Dado que uma única dose de psilocibina demonstrou produzir resultados tão dramaticamente promissores para lutar com a transição para o outro lado, parece totalmente antiético negar este tipo de alívio a indivíduos doentes terminais. Talvez uma extensão do movimento de liberdade cognitiva, a idéia de que os seres humanos deveriam ter soberania sobre sua consciência, deveria aplicar-se igualmente à morte.
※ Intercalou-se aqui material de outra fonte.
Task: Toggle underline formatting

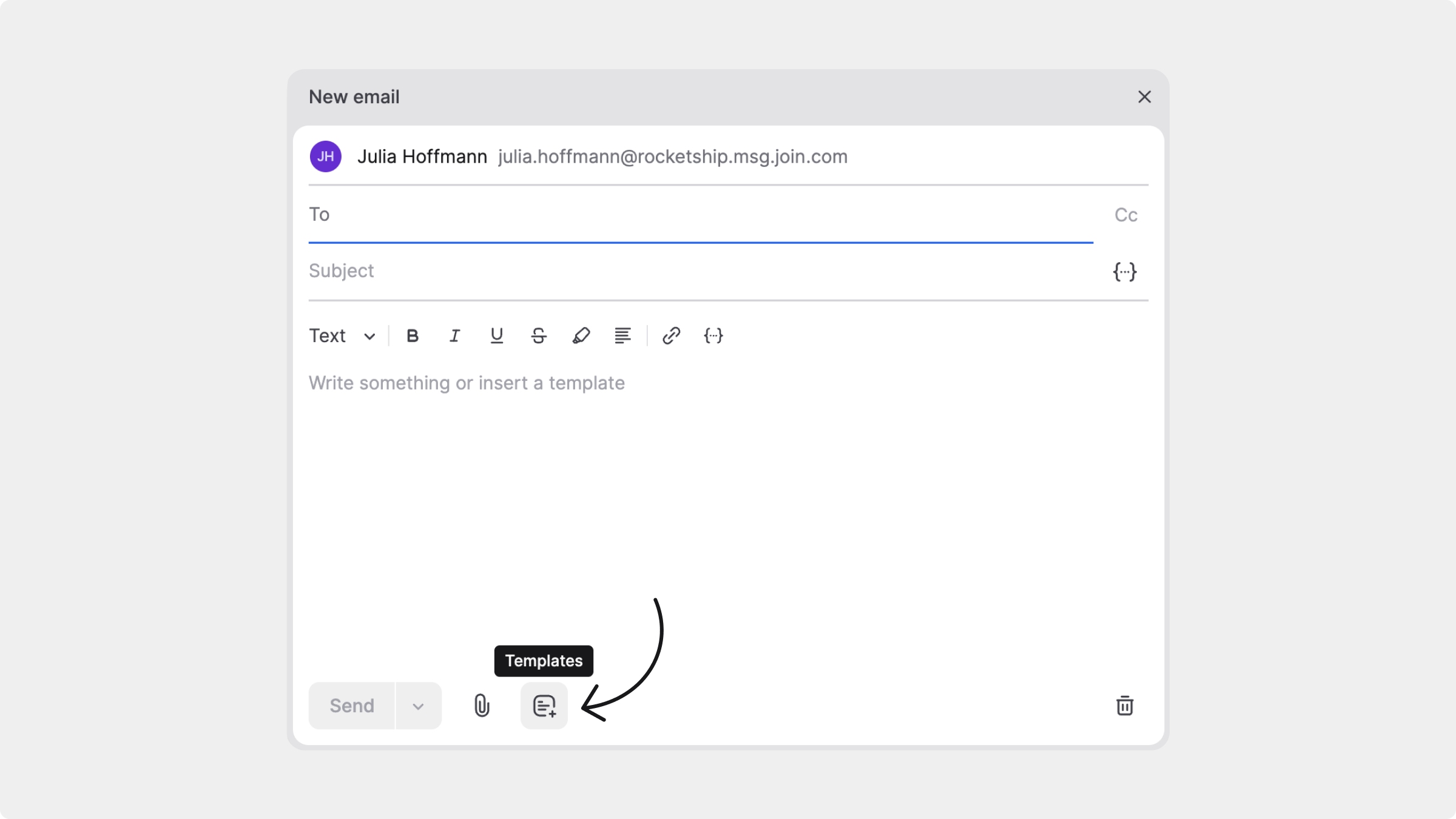Action: (x=496, y=335)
Todas as pessoas têm o direito de escolher como partir deste mundo, e por isso falar sobre novas abordagens a respeito da morte e do processo de morrer é de importância crescente.

“Todas as pessoas têm o direito de escolher como partir deste mundo, e por isso falar sobre novas abordagens a respeito da morte e do processo de morrer é de importância crescente”.

Sem dúvida, uma mudança crítica radical precisa acontecer na forma como entendemos e lidamos com a morte e o processo de fim da vida. Ponderando sobre essa mesma questão, ao mesmo tempo em que oferece seu próprio relato a respeito da morte de Aldous Huxley, Laura Huxley escreveu: “Agora, sua maneira de morrer deveria permanecer para nós, e somente para nós, como um alívio e um consolo apenas, ou outras pessoas também deveriam se beneficiar com isso? Não nascemos todos de maneira tão nobre? Não temos também o direito de morrer nobremente?” A morte é tão individual e única como a pessoa que viveu, e, quer seja sob a influência de um psicodélico ou não, ter o apoio amoroso e a orientação gentil de uma doula da morte para ajudar no processo de transição poderia ajudar muitas pessoas a partir deste mundo nobremente, com a dignidade e a compaixão que merecem.